How did a fashion designer get into politics?

What does a retiring mayor do after being in charge?

“I sort of got talked into it,” said outgoing Bremertom Mayor Lynn Horton ruefully about running for City Council in 1987, her first foray into political life. Once she got elected, she began to enjoy it.

Now that she’s about to leave the mayor’s office to Cary Bozeman, “It’s time to put my feet up.... Sit home for a while and not make any decisions about anything — not even dinner.”
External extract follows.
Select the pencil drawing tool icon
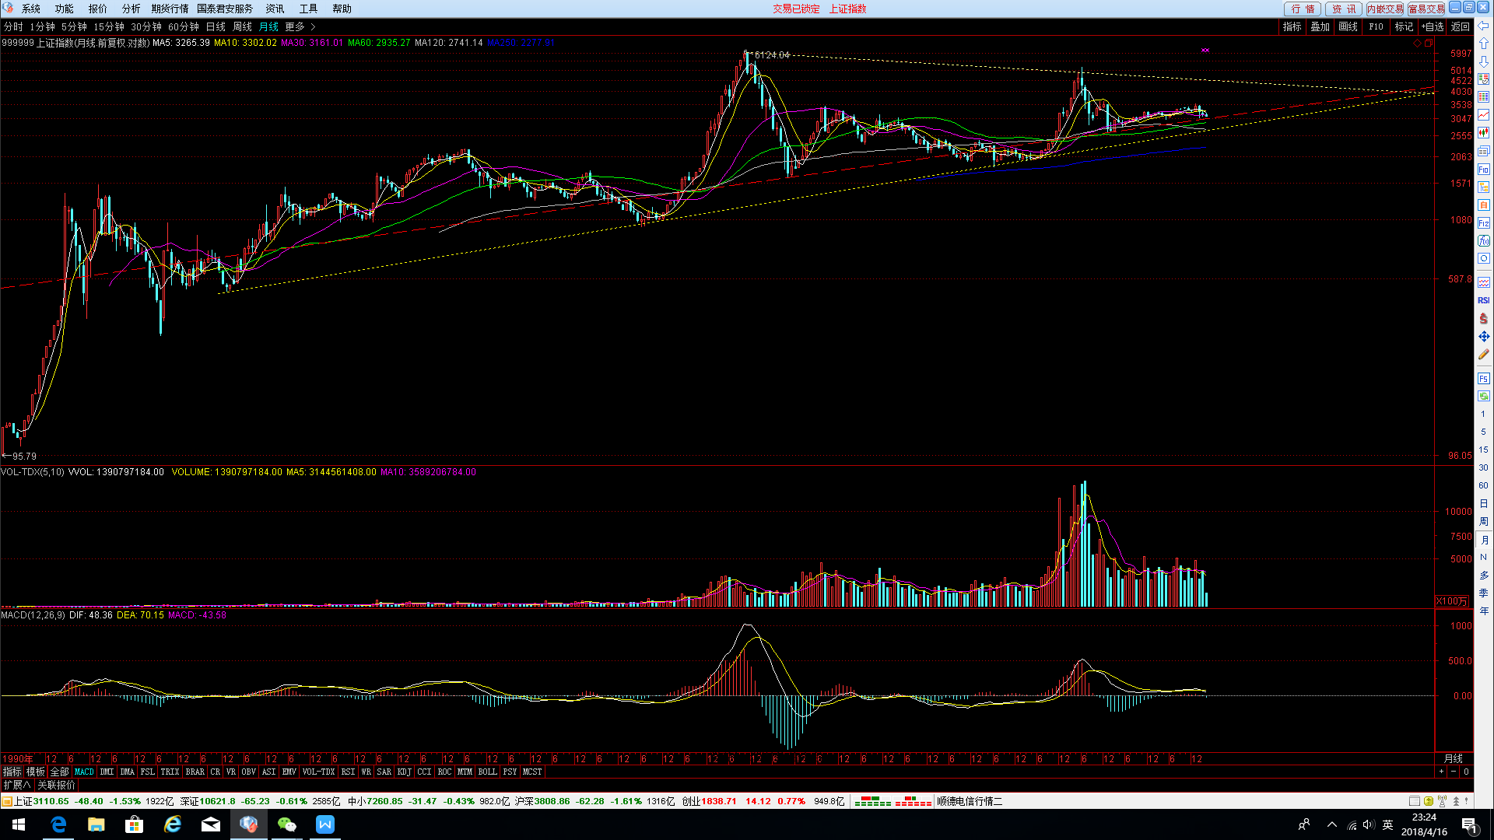Viewport: 1494px width, 840px height. click(1483, 355)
A few of Horton’s supporters said she didn’t try very hard in the seven-way race for mayor over the summer. Although she didn’t admit to not wanting a third term, she did confess to “Hating asking people for money (political donations),” and went on at length about how eight years as mayor was a “24-hours-a-day, seven-days-a-week, year-round job.... Even when you’re on vacation.”

Horton said after resting a while, she might look into becoming a state lobbyist, or she may revive her clothes designing business.
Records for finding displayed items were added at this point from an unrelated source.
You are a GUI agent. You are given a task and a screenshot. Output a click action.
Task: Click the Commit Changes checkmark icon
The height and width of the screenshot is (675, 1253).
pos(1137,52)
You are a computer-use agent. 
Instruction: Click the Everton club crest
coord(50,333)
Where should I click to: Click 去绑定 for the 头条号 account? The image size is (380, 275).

Her husband Frank, a PSNS engineer, said the couple will travel to Orlando in January to watch their daughter, Leslie, in a national cheerleading competition. Leslie, a student at the UW, is a cheerleader for the Huskies.
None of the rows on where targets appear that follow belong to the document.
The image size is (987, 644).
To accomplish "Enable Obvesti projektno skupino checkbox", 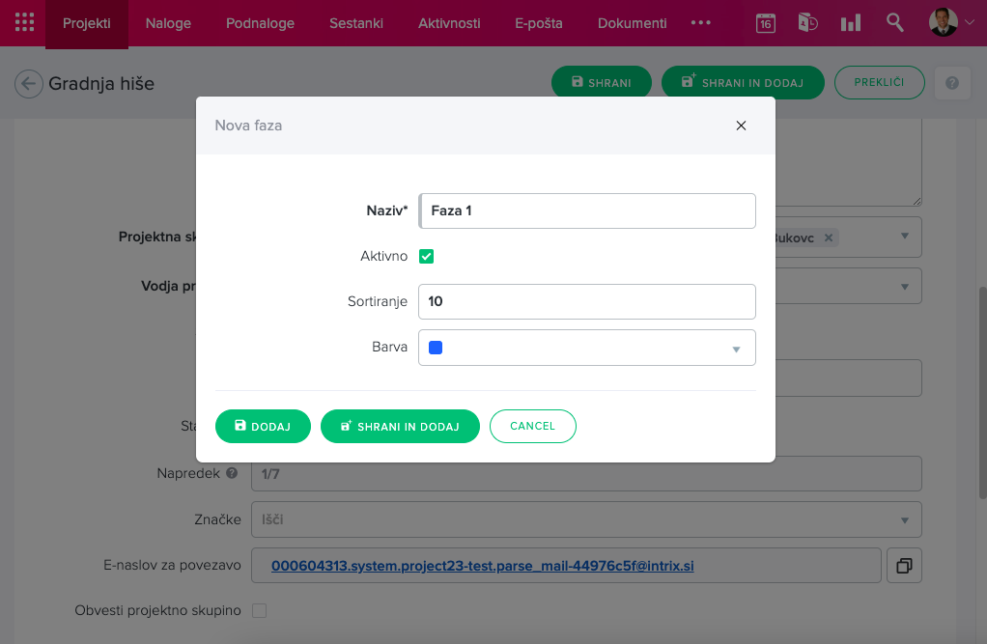I will pos(259,610).
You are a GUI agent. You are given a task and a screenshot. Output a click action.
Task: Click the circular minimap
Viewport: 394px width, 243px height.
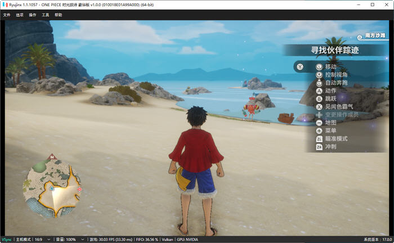click(x=52, y=187)
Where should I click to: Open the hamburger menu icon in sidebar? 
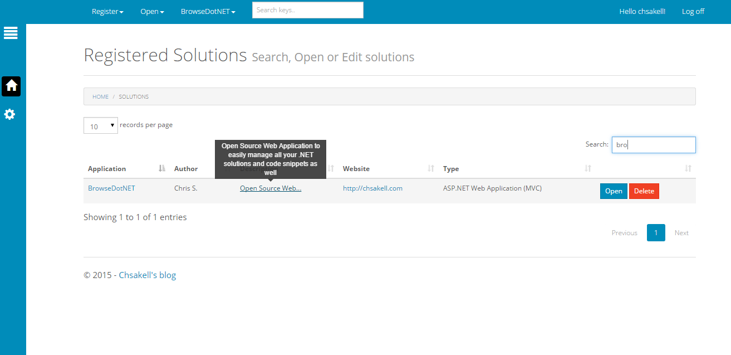click(11, 33)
Will Horton ever run for office again?

“Geez,” she said with a sigh, “I hope not. I’ll never say never, but running for office is so difficult.”

Horton spoke about a brother on the Tumwater City Council who loves campaigning. To Horton, the only part of “campaigning” she’s aware of is the syllable in the middle — the “pain.”

Horton said she’s proud of her tenure on the Council and as mayor. The Council oversaw a number of accomplishments in the city’s growth while she was a member:

• A land swap with Olympic College in which OC got Roosevelt Field and the city got land where a proposed hotel/conference center and parking complex may soon locate, near the waterfront.

• A citywide Comprehensive Plan and Rezone was hammered out, as well as a Waterfront Urban Renewal Plan.

• The Boardwalk was built in 1991-92, on then-Mayor Louis Mentor’s watch.

• Horton, Mentor and the Council continued to try to sort out long-standing problems with sewer plant odors and resulting lawsuits.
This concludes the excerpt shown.